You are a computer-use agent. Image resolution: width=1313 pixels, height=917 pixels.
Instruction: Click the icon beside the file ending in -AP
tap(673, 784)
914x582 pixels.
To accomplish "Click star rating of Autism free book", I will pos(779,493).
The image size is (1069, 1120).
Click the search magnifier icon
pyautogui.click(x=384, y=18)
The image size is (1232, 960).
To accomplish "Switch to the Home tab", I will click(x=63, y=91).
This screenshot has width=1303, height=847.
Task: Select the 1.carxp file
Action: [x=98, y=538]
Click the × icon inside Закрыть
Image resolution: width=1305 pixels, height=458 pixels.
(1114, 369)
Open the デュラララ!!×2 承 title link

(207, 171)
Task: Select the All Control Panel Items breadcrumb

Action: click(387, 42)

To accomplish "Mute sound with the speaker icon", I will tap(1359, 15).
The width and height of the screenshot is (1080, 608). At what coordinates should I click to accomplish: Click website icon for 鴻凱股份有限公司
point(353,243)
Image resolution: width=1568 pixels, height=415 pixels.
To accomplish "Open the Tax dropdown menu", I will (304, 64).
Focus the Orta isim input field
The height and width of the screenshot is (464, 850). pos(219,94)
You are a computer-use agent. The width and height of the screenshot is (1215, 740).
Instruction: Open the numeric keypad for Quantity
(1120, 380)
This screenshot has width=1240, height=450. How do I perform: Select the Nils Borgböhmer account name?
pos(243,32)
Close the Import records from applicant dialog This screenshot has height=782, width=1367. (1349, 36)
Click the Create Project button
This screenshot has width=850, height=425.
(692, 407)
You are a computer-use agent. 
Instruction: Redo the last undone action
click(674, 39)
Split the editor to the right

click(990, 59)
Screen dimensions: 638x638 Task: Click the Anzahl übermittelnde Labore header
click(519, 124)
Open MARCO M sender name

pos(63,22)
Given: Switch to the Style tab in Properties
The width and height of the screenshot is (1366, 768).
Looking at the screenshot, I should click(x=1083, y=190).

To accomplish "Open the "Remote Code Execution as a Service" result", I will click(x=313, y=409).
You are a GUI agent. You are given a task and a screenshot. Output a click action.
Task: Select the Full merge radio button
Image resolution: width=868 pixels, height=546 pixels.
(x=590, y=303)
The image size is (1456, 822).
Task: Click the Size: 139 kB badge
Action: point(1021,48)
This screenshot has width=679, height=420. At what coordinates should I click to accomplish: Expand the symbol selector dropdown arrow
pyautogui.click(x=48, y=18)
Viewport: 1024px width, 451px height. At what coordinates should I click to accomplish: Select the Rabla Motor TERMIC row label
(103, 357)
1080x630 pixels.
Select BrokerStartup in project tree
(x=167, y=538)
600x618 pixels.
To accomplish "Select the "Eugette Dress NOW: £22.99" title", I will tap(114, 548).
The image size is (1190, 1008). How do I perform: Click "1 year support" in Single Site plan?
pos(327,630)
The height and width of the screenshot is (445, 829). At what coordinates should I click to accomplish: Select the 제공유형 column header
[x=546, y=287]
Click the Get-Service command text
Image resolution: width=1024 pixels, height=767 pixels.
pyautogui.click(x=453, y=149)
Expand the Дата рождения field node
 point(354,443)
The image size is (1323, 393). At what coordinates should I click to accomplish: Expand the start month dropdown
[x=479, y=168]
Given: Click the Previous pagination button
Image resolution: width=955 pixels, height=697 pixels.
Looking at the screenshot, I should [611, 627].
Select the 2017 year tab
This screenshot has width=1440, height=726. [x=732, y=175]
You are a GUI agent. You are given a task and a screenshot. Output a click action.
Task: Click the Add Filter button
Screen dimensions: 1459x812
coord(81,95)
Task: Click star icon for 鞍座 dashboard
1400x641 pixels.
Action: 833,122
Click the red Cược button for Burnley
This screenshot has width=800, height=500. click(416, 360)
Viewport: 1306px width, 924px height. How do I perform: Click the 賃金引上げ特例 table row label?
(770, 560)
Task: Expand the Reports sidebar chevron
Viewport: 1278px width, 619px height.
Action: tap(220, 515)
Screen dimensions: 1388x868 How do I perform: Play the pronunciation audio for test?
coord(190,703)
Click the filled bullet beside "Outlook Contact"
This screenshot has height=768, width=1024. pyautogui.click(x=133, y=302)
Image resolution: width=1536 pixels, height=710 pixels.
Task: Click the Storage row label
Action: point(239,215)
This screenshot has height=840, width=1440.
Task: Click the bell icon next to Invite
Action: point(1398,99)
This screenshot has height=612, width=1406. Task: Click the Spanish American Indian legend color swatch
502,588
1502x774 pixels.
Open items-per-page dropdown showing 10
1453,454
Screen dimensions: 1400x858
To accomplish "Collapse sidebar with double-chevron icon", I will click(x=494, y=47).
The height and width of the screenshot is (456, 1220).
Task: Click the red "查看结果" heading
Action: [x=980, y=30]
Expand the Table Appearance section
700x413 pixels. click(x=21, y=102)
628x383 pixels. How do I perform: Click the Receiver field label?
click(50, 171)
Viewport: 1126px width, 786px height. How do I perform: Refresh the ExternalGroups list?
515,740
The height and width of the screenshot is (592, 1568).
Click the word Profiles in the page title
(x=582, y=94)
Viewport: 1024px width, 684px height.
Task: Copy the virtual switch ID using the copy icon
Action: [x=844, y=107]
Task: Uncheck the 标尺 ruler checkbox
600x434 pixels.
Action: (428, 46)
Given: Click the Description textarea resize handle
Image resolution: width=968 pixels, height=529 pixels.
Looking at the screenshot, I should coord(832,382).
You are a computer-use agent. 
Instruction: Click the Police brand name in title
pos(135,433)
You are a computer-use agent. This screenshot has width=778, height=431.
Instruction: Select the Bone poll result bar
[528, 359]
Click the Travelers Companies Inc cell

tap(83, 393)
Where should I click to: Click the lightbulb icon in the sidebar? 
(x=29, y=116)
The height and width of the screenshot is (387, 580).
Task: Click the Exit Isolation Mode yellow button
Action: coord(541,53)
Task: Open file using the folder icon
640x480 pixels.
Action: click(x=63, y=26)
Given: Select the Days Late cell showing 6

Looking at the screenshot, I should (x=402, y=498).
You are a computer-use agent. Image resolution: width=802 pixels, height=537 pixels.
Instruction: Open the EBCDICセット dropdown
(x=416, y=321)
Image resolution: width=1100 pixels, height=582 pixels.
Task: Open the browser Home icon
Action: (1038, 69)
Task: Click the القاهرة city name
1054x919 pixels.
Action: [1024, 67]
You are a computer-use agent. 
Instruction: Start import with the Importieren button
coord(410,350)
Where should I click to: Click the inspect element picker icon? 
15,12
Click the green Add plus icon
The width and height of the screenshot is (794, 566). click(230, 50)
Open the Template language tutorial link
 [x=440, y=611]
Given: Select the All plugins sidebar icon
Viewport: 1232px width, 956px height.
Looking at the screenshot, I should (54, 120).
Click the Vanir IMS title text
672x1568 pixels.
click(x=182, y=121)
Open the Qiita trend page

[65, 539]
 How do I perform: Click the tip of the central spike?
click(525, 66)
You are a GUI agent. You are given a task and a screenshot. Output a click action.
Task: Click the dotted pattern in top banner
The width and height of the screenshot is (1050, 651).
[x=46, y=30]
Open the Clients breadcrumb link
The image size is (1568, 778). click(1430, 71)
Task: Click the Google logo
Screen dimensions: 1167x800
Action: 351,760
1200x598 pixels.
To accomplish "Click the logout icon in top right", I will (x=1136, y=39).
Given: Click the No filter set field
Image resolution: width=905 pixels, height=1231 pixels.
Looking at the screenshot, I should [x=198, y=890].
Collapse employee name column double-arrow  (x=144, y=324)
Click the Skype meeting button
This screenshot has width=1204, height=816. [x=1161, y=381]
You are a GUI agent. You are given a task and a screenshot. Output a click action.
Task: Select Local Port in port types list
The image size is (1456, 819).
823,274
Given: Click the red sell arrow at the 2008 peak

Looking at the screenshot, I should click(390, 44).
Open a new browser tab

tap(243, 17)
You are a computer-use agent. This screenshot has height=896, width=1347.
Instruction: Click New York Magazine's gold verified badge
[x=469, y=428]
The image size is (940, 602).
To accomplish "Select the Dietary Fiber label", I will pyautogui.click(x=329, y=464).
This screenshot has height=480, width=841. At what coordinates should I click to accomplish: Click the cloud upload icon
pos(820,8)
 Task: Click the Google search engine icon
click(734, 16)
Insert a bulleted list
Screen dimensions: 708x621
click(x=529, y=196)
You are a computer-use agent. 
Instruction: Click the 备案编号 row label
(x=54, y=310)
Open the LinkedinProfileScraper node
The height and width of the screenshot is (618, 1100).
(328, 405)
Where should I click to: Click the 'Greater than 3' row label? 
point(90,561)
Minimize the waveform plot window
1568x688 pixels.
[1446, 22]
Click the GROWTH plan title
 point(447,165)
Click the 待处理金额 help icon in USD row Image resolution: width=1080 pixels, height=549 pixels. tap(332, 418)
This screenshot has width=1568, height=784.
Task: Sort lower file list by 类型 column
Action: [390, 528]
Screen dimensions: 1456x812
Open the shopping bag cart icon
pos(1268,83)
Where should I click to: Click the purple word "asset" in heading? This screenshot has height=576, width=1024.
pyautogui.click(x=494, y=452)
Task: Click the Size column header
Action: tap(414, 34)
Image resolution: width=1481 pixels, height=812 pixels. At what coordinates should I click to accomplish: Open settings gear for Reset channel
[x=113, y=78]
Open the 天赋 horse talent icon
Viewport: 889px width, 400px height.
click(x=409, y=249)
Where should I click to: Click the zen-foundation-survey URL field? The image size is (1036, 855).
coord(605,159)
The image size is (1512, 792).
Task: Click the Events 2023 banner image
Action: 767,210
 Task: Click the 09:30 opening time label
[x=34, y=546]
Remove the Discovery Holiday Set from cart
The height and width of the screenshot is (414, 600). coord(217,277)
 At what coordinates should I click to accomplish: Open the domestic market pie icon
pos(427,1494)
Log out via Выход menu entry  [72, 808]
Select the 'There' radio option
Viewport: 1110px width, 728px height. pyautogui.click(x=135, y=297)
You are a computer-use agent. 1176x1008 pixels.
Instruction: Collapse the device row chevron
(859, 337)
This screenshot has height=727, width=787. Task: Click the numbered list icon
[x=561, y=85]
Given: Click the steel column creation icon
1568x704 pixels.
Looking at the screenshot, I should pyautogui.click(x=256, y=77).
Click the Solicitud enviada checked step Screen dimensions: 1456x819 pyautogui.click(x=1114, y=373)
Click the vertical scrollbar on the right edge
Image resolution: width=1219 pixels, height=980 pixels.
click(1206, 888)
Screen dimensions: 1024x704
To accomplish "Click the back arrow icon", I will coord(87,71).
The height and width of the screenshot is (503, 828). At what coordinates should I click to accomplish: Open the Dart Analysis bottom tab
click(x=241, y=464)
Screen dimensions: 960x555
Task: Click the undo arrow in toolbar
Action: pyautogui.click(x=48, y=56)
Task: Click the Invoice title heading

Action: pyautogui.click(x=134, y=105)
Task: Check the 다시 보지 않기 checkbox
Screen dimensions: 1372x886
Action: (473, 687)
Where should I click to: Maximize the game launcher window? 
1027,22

========

In the entries above, identify each line that includes the string "computer", then copy it.

You are a computer-use agent. Image resolution: width=1313 pixels, height=917 pixels.
You are a computer-use agent. The width and height of the screenshot is (1215, 740).
You are a computer-use agent. 
You are a computer-use agent. 
You are a computer-use agent. This screenshot has width=778, height=431.
You are a computer-use agent. Image resolution: width=802 pixels, height=537 pixels.
You are a computer-use agent. 
You are a computer-use agent. This screenshot has height=896, width=1347.
You are a computer-use agent. 
You are a computer-use agent. 1176x1008 pixels.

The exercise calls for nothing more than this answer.